▸ **The problem**
Extract the full listing verbatim and drop any pictures from your copy.

BEGIN Task data

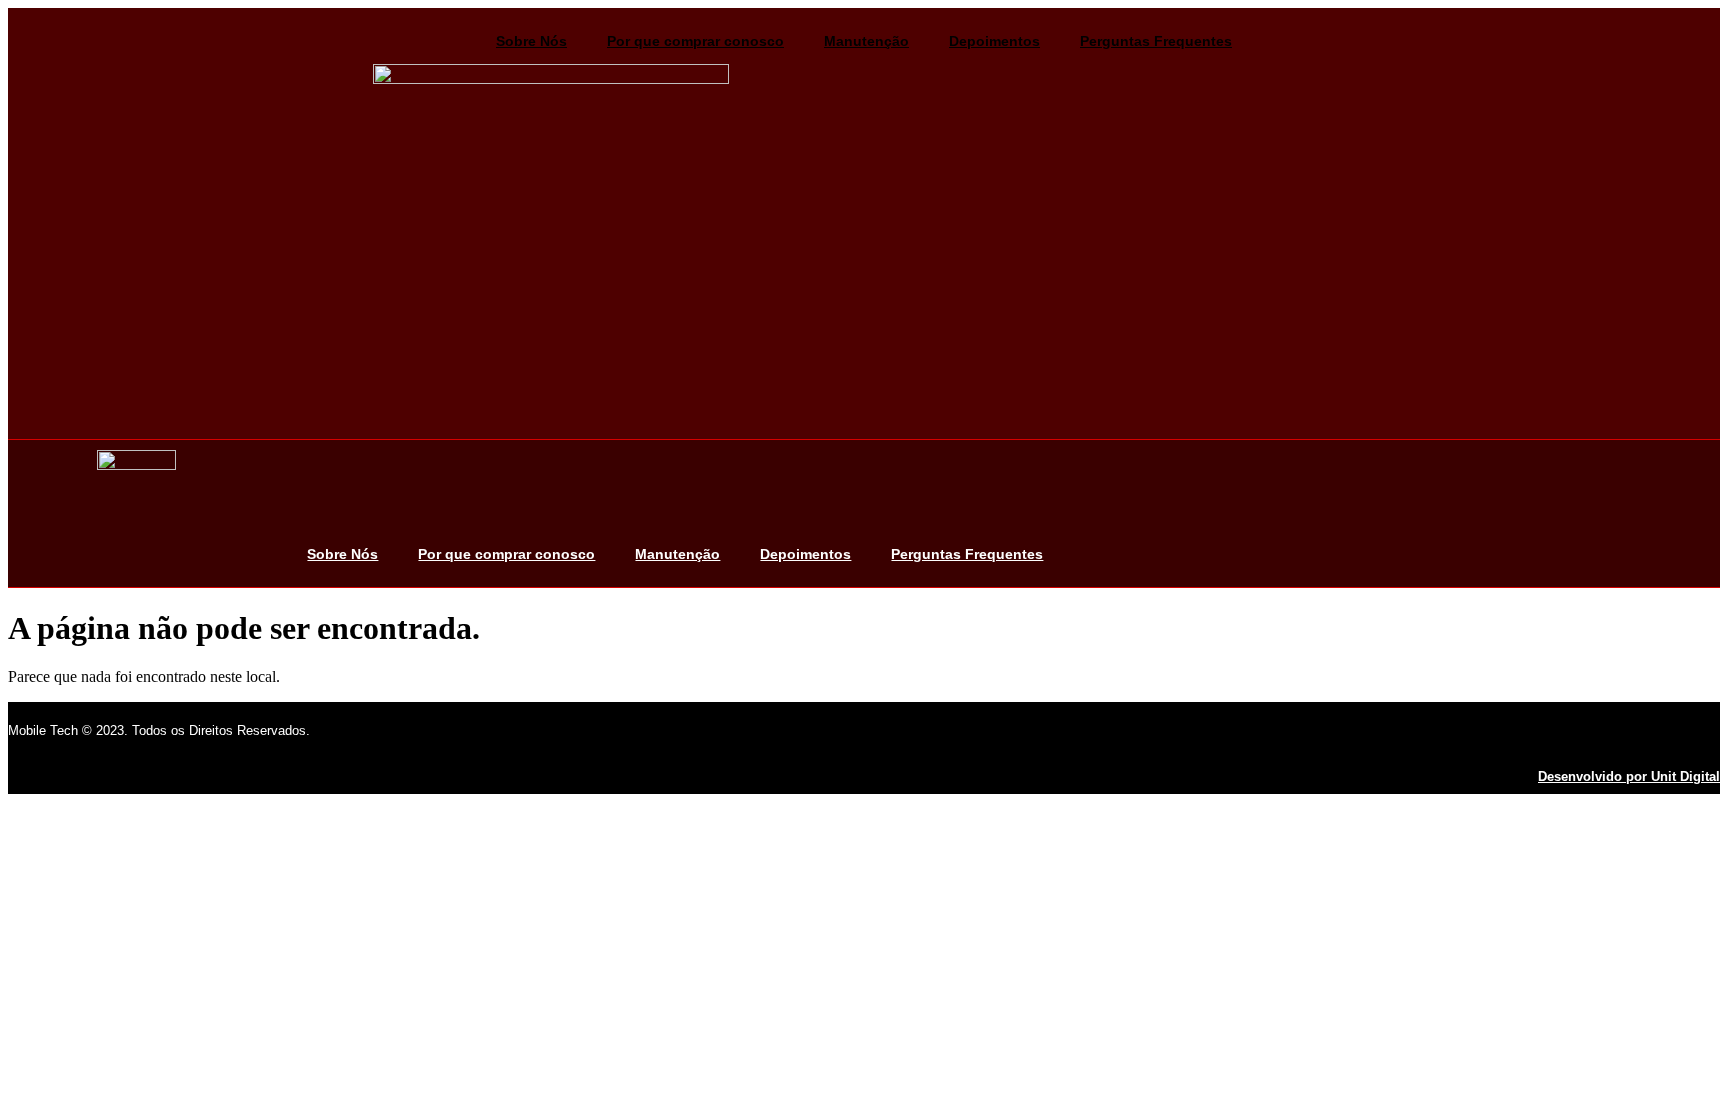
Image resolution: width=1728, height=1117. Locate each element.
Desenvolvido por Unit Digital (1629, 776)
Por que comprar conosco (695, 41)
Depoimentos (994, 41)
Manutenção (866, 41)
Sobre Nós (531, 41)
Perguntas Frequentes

END Task data

▸ **Solution to the exercise**
Image resolution: width=1728, height=1117. Locate each element.
Desenvolvido por Unit Digital (1629, 776)
Por que comprar conosco (695, 41)
Depoimentos (994, 41)
Manutenção (866, 41)
Sobre Nós (531, 41)
Perguntas Frequentes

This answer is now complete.